____ Records for the task

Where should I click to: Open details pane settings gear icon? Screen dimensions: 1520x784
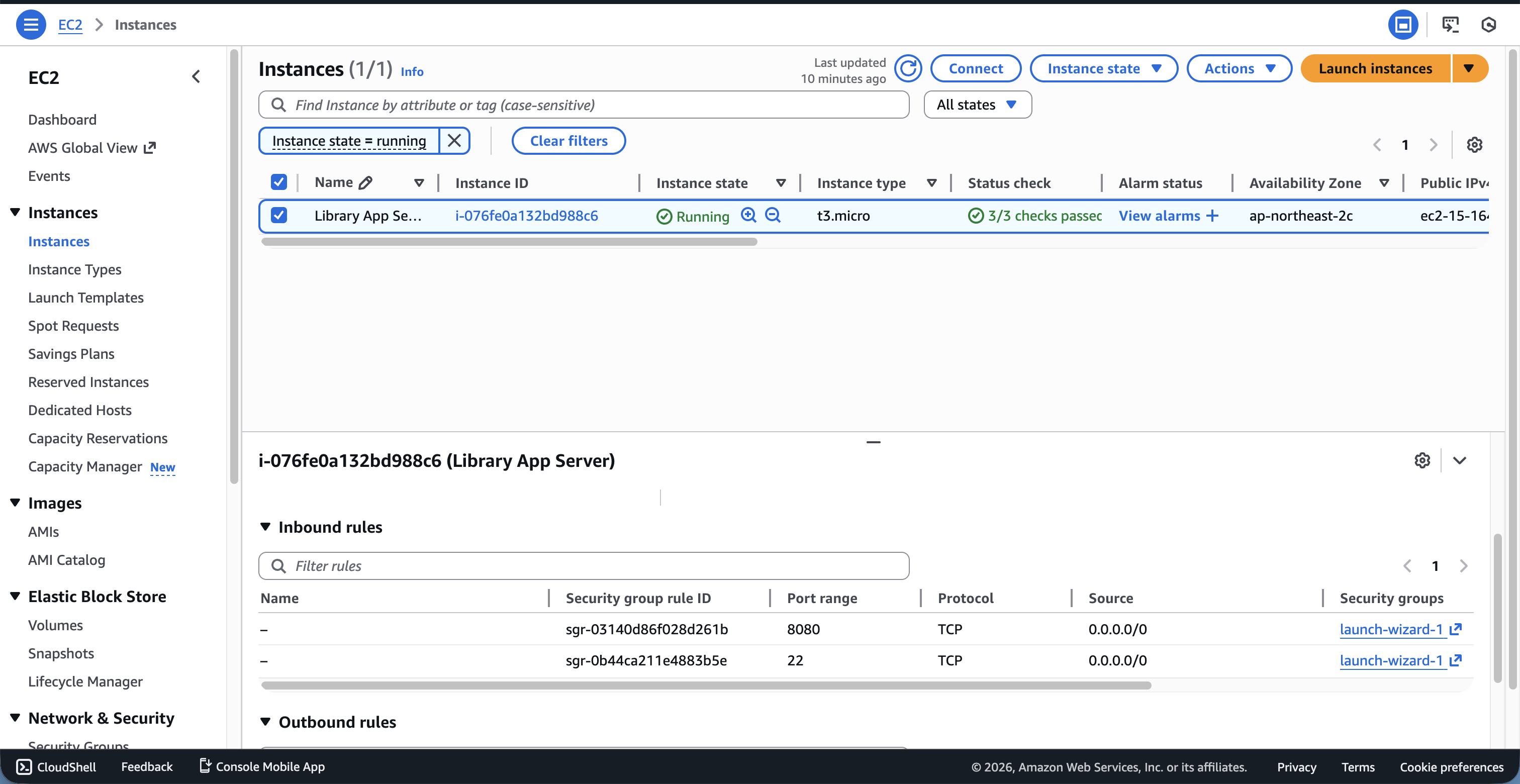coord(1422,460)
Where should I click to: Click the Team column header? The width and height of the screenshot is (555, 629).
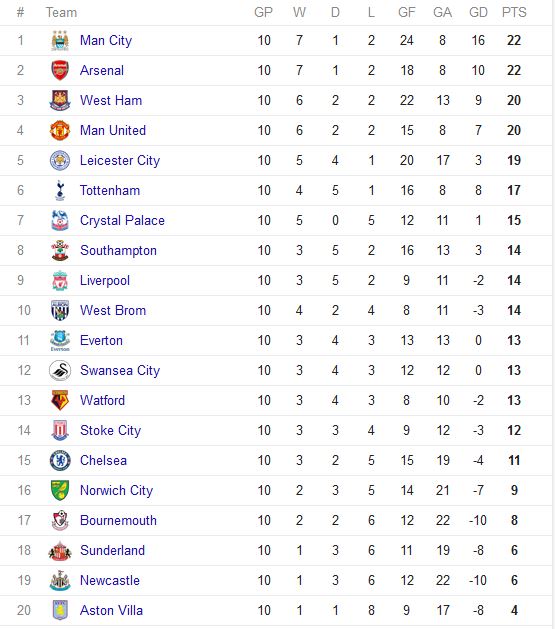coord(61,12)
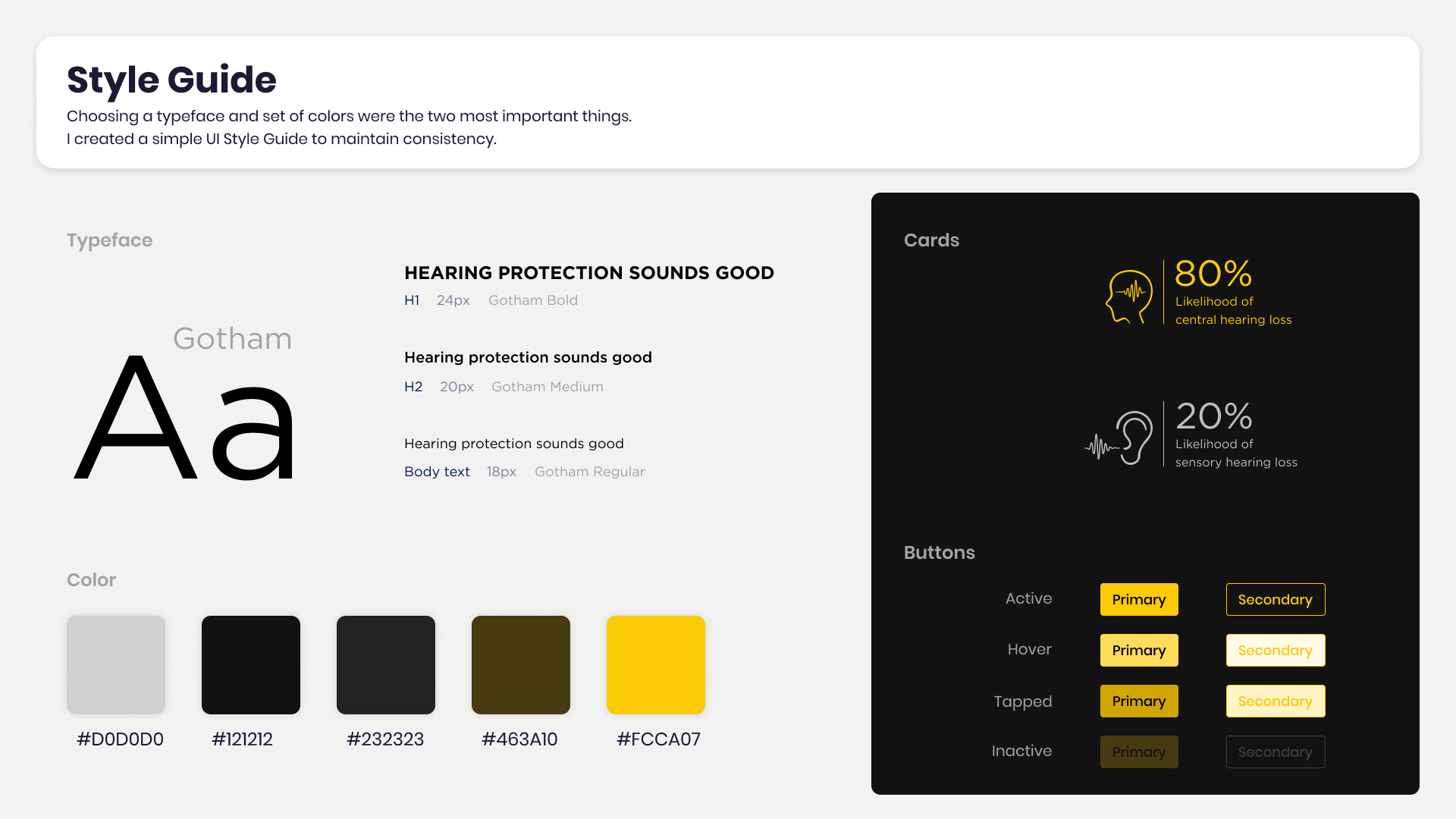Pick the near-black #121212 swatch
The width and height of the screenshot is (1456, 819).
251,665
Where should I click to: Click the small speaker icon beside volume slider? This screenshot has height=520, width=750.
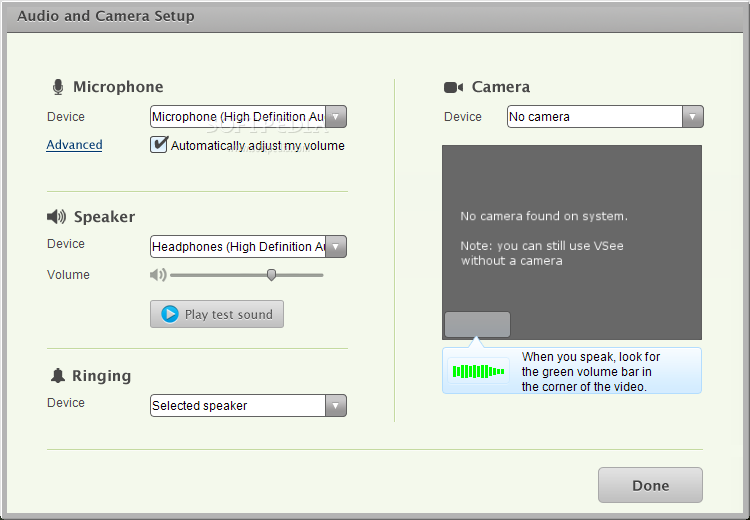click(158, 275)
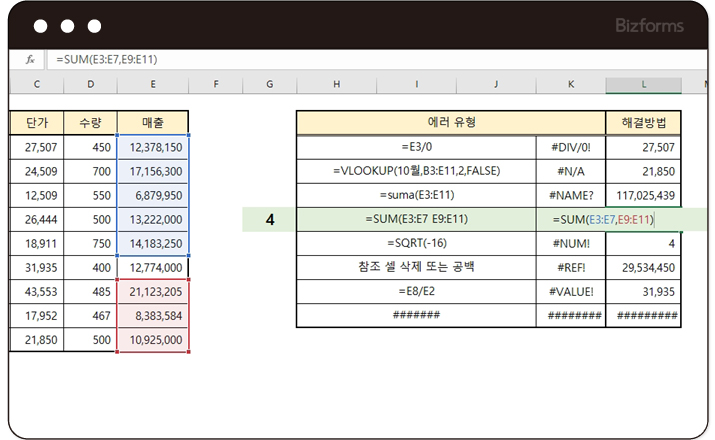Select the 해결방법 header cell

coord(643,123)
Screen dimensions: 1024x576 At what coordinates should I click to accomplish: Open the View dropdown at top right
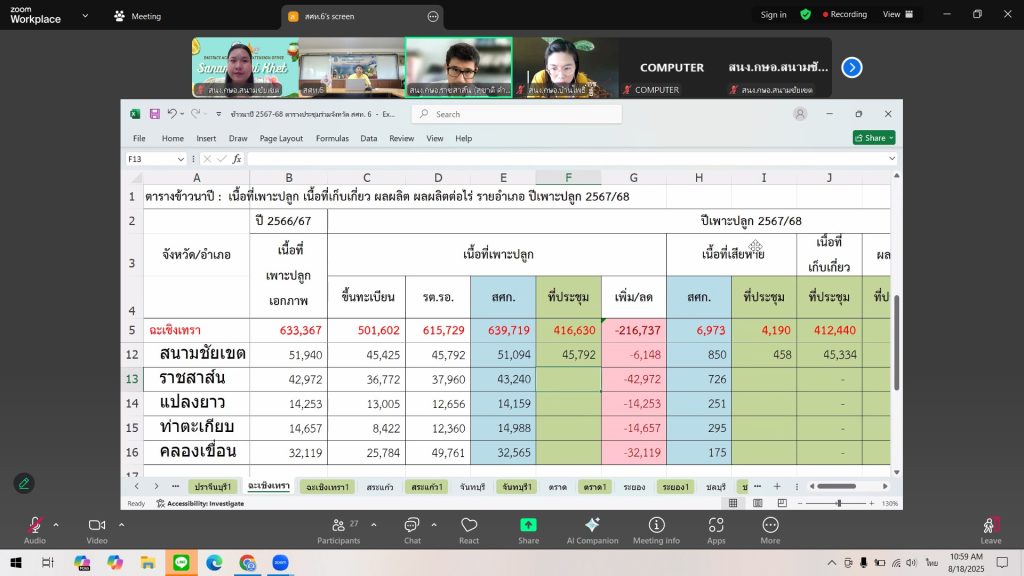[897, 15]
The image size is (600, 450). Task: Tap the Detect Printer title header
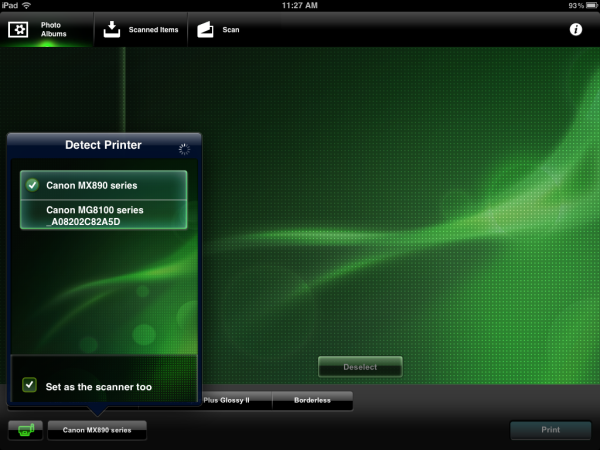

________

Set task – Pick out each line of the material that contains the string "height", copying every such line in full. Case counts.

Correct result –
Where should I click to: Click the Team column header? The width and height of the screenshot is (555, 629).
The width and height of the screenshot is (1456, 819).
Where should I click to: Click the small speaker icon beside volume slider? This screenshot has height=520, width=750.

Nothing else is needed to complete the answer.